Plus, his was one hell
of a story. There was the little boy with the taste for eternity deciding at 13
to become a theologian. There was the aristocratic, patriotic and astonishingly
accomplished family crushed by the country they would have died to save. (The
Bonhoeffer family lost four members to the Nazis.) There was the consummate
intellectual who, safely ensconced in New York City at the start of World War
II, returned almost immediately to Germany because, as he put it, if he did not
suffer his country's destruction, then he could not credibly participate in her
restoration.
By that point
Bonhoeffer was already well-known, and not simply in Germany.
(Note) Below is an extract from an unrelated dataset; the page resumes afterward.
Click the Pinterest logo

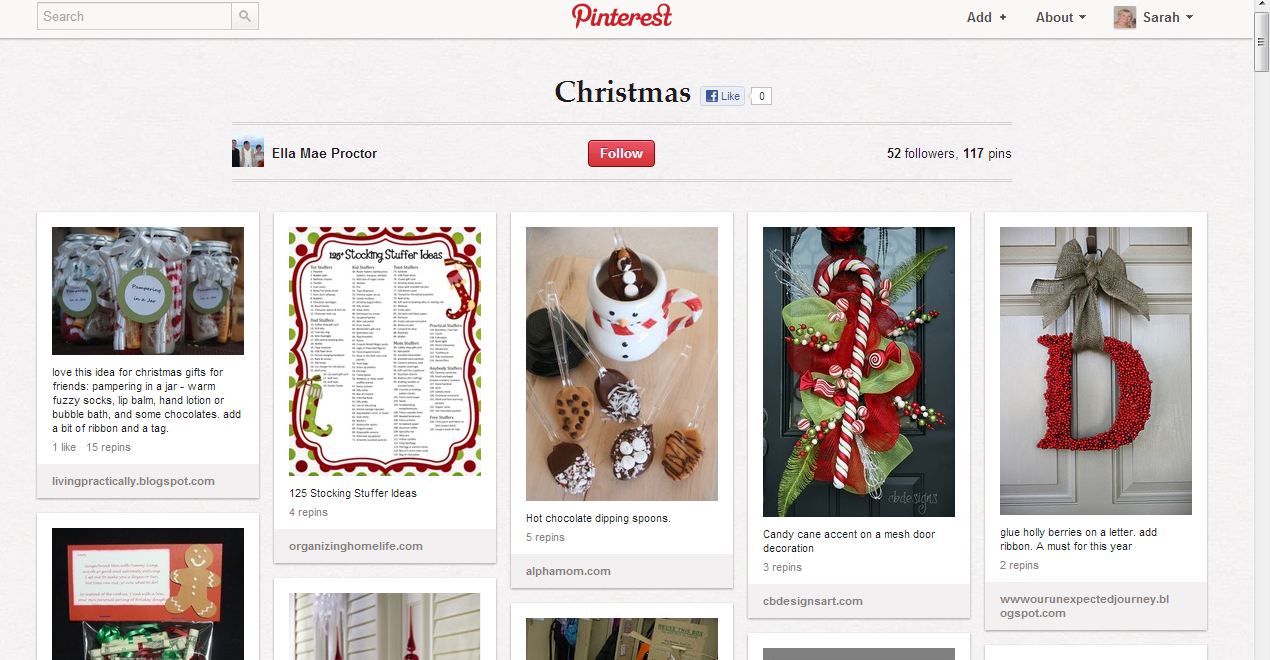(622, 15)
He had written
what still may be his most famous book, "The Cost of Discipleship"
(1937), which is both bracing and haunting to read in light of the events that
followed. ("Just as Christ is Christ only in virtue of his suffering and
rejection, so the disciple is a disciple only insofar as he shares his Lord's
suffering and rejection and crucifixion.") Faith, Bonhoeffer stressed,
could be found only in actions of
faith: "Only he who obeys, believes."
Just about the entire
German church, Catholics and Protestants, turned up its belly to Hitler —and
was gutted. Bonhoeffer was undeceived from the start. Within two days of
Hitler's ascension in 1933, with storm troopers already in the streets,
Bonhoeffer gave a dangerous radio address in which he proclaimed resistance to
the Reich and support for the Jews. His sense of Christian responsibility and
fraternity would only grow firmer. "Only he who cries out for the Jews may
sing the Gregorian chant," he said in 1938.
Eventually this
gentle, cerebral man became a quite capable double agent, ostensibly working
for German military intelligence while he was actually passing information to
the nations at war with Germany, as well as helping Jews escape. The pacifist
so adamant that at one time he believed all violence was demonic joined a group
that launched multiple assassination attempts on the life of Hitler. "Both
the no and the yes involve guilt," Bonhoeffer told one of his anguished
co-conspirators. The only consolation lay in knowing that the guilt was
"always borne by Christ."
And Christ—the
immediacy of him in other men's faces, the suffering that was both shearing and
shared—was what Bonhoeffer clung to when the Gestapo arrested him in April
1943. For a time his circumstances, aside from the extreme isolation, were
relatively mild because of his family connections and because the full extent
of his "betrayal" was not known. Writings of all sorts—letters, fragments,
sermons, poetry—poured out of him.
A different side of
Bonhoeffer's theology emerged in prison: "The God who lets us live in the
world without the working hypothesis of God is the God before whom we stand
continually. Before God and with God we live without God." His family
would eventually find these writings, which gained an enormous readership after
Bonhoeffer's death, a great consolation. Not only did they reveal his strength
of character and existential serenity even as things grew truly awful—Bonhoeffer
suffered degrading, painful torture and was finally executed in April 1945—but
they ameliorated some of Bonhoeffer's early sternness. They also restored the
more mystical side of Bonhoeffer that had made him become a theologian in the
first place.
Charles Marsh's
excellent biography, "Strange Glory: A Life of Dietrich Bonhoeffer,"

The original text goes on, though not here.